Story of the Day:
Americans Long Held Hostage in Colombia, MSM Snores
Did you know three American citizens are being held hostage in the jungles of Colombia for four years running?
If not, don't feel bad. While the story popped up sporadically in alternative media here and in both big (BBC) and more alternative (The Guardian) media in the U.K., it has largely received the cold shoulder from the U.S. mainstream press.
It's hard to imagine the same lack of media interest if a Democratic president sat in the White House - you know, someone from the "Mommy Party." But, of course, a Republican president - especially a self-proclaimed "war president" whose number one priority is the "war on terror" - gets a free pass when U.S. hostages are held captive on his watch. No double standard there.
Further indication of the short shrift this story still receives here? Today, our Paper of Record, The New York Times, places it in the world briefing section at the bottom of page A8 - a 106-word, four-sentence blurb.
Moreover, do a little digging and you realize the Bush administration and its corporate mercenaries (I'm being literal here, think Blackwater) are the direct beneficiaries of the U.S. media's hands-off approach to this hostage saga. Also highlighting the endlessly frustrating tendencies of our Paper of Record, the following is from a 2004 New York Times article (no doubt buried in its own pages) that was excerpted in CorpWatch:
After their tiny plane crashed deep in the jungles of southern Colombia, three American civilians on a mission to search for cocaine labs, drug planes and, occasionally, guerrilla units were taken hostage by Marxist rebels.
A year later, the men's families say the captives have been all but forgotten. Some say that is the way American officials and the men's employers want it to be.
The three Americans -- Marc Gonsalves, Keith Stansell and Thomas Howes -- worked cloaked in secrecy for two subsidiaries of Northrop Grumman, the huge military contractor, in an arrangement used increasingly by the United States government in conflict zones from Colombia to Afghanistan.
The men's families and critics of American policy here say the case sheds light on a shadowy world of secret operations that employ private contractors in deals that make it easy to skirt public scrutiny and for all to wash their hands if something goes wrong.
"My complaint about use of private contractors is their ability to fly under the radar and avoid any accountability," Representative Jan Schakowsky, an Illinois Democrat, said. "Now we're finding out that because of their low profile, and so little scrutiny, they are able to avoid liability or responsibility for these individuals."
American officials and executives at Northrop Grumman bristle at the suggestion that they have not done all they can to secure freedom for the men.

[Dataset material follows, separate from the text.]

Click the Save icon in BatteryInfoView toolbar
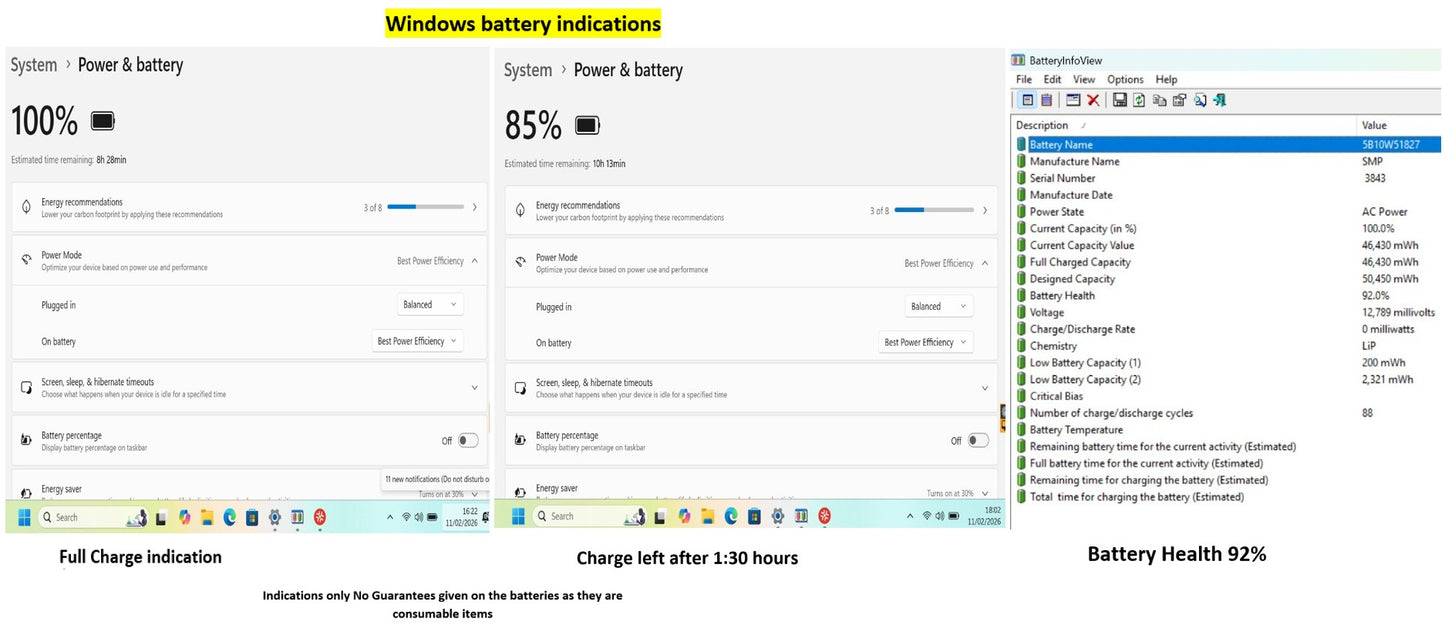1445x625 pixels. point(1120,100)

Diplomats say there is probably little that they can do.[...]
The number of Americans working in Colombia for private contractors has nearly doubled in two years to 400, the congressional limit. Hundreds more are citizens of Colombia and other countries. American law also allows up to 400 military officials in Colombia.
There are now two dozen American companies here, with the contracts for antidrug programs worth $178 million last year. They spray coca fields, operate eavesdropping devices, organize alternative development programs, repair airplanes, assess intelligence and advise the Colombian Defense Ministry.[...]

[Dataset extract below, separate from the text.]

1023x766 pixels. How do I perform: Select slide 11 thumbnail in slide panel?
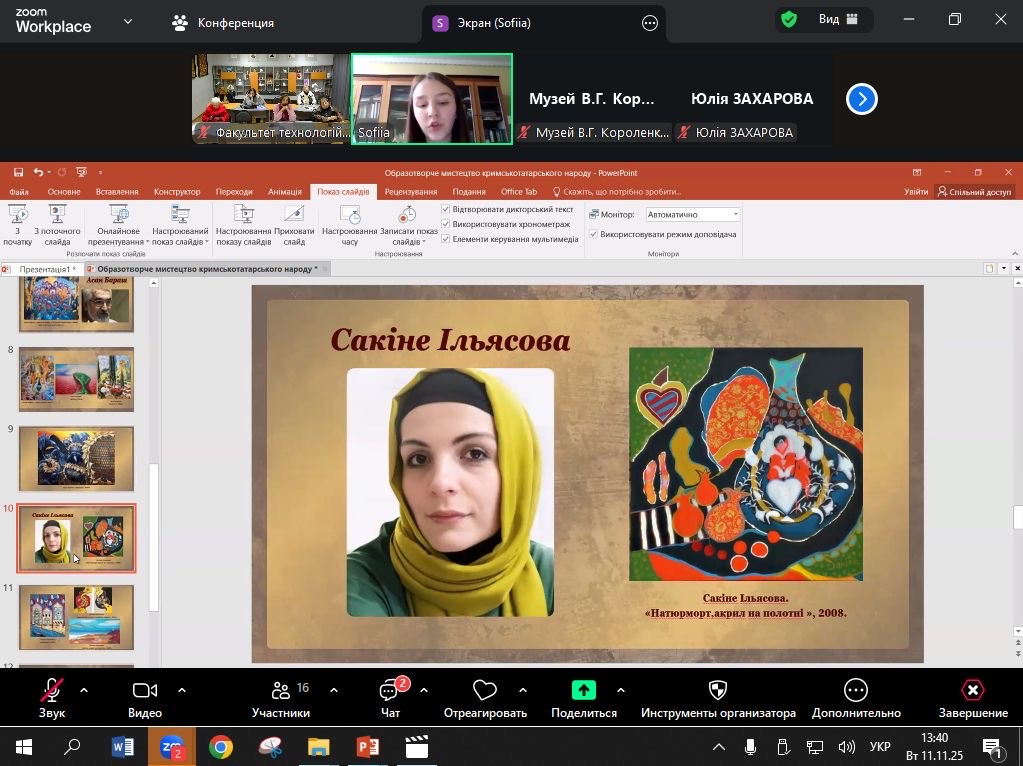(76, 617)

American officials, here and elsewhere, say using contractors saves money, provides essential services and specialists and frees military forces that are already stretched thin. They also say the three men taken captive were working within the legal limits set by the Congress.
But critics say that for American policy makers, the political risks surrounding Washington's deepening involvement in Colombia's conflict made using contractors preferable to placing American forces or intelligence officers in similar jeopardy.[...]
As for those taken captive, the FARC is using them as bargaining chips for a prisoner exchange and has hidden them well. Though American forces tracked the Americans after their capture, the trail has since been lost.
"The intelligence picture has, candidly, dried up," General James Hill, commander of American forces in Latin America, told a Senate Foreign Relations Committee hearing on Oct. 29. "We get very little intelligence on them. We do not know exactly where they are."
What little is known of their fate comes from "Held Hostage in Colombia," a documentary by two American producers, Victoria Bruce and Karin Hayes, featuring interviews with the hostages conducted by a Colombian journalist, Jorge Enrique Botero.
"I don't want more deaths," Mr. Stansell, sitting with his fellow crew members as armed guerrillas stood by, said in the documentary, excerpts of which were shown on "60 Minutes II." "I don't want to die. I don't want anybody dying trying to get me out of here."
The families are demanding negotiations to secure the release of the captives, but American policy forbids talks with the FARC, which the State Department has labeled a terrorist group.
"The Americans are truly making no effort to get them out," said a Western diplomat. "The Americans could be there 10 years."
Ten years. But fortunately for the Bush administration, our media continues to look the other way. Maybe the U.S. hostages should root for a Democratic victory in '08.